La mise en œuvre de la nouvelle directive européenne pourrait faire chuter de 30% ce chiffre. Car si cette réglementation vise, en théorie, à simplifier l’enregistrement de la substance thérapeutique avant sa commercialisation, elle ne s’applique qu’aux plantes médicinales utilisées et reconnues depuis de très longues années. Et ferme donc la porte aux nouveaux produits de la phytothérapie.

Un régime "simplifié", vraiment ?

Toute commercialisation de plante médicinale suppose l’obtention d’une Autorisation de mise sur le marché (AMM) délivrée par le Comité des médicaments à base de plantes, dépendant de l’Agence européenne des médicaments.

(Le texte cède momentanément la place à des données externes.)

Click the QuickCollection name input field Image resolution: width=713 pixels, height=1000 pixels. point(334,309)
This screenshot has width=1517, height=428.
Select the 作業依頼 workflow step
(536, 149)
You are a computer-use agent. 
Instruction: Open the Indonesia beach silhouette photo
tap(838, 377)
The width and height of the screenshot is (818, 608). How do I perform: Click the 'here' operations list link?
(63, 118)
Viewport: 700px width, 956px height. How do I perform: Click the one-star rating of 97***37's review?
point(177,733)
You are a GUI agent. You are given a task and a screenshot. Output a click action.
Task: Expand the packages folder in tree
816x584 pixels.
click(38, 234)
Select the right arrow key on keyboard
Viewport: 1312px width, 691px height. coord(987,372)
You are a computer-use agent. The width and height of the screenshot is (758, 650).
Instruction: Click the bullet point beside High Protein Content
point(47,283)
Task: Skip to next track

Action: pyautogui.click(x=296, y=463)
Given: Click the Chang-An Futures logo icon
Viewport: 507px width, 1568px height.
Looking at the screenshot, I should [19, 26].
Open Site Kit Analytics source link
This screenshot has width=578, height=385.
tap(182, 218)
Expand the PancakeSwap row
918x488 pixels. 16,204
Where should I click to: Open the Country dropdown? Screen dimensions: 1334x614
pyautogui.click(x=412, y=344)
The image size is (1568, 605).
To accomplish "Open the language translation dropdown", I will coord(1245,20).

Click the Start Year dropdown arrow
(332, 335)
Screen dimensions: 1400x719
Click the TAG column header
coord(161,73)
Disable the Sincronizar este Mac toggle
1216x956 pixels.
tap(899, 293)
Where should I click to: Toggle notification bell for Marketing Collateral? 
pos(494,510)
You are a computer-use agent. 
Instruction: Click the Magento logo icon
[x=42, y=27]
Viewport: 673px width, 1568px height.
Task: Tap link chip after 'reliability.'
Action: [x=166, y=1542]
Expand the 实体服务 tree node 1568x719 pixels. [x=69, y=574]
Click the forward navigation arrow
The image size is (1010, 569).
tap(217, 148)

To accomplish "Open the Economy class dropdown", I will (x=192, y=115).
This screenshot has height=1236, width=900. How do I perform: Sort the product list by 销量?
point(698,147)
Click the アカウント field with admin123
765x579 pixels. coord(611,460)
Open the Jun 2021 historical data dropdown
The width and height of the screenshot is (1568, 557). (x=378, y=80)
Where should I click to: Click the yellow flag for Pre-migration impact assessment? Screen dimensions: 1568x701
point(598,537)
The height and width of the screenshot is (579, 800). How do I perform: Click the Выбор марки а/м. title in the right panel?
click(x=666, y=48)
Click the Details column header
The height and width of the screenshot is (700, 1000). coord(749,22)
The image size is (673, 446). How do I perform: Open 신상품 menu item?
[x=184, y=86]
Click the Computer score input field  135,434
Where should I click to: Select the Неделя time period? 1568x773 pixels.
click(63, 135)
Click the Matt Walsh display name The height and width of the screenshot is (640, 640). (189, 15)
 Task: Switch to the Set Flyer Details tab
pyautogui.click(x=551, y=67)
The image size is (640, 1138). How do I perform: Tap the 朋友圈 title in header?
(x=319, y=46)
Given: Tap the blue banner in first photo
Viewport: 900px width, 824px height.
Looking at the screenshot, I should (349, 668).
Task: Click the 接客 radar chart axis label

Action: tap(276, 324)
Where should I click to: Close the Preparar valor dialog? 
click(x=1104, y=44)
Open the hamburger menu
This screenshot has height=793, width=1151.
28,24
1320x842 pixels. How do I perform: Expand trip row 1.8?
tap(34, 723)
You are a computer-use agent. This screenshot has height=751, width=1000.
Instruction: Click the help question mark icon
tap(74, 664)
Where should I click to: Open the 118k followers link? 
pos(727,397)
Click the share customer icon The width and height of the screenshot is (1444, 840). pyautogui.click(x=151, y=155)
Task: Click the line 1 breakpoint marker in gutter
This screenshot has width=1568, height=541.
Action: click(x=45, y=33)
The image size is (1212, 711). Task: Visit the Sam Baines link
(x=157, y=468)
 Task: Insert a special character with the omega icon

Avec cette nouvelle directive, le comité n’exigera plus de tests et d’essais cliniques sur la sécurité et l’efficacité des produits.

En revanche, le demandeur devra fournir des preuves d’une utilisation médicinale du produit – bibliographie scientifique ou rapports argumentés d’experts – pendant une période d’au moins 30 ans, dont au moins 15 ans dans l’Union européenne. Si ces éléments sur l’usage passé font apparaître l’efficacité et l’innocuité du produit, le Comité pourra conclure à un niveau satisfaisant de sécurité et l’autoriser à la commercialisation.

Les petits producteurs mis hors-circuit

Thierry Thévenin est membre du Syndicat des Simples, le nom donné aux variétés végétales ayant des vertus médicinales. Pour lui, cette procédure, même "simplifiée", reste difficile à effectuer pour les petites structures artisanales. Et beaucoup trop longue ! Près de deux ans de travail pour que soit reconnues, par exemple, les propriétés antispasmodique, expectorante ou digestive des graines de fenouil.

Des indications pourtant connues depuis des siècles dans les cultures populaires euro-méditerranéennes et chinoises ", s’agace t-il. Un exemple, parmi des centaines d’autres.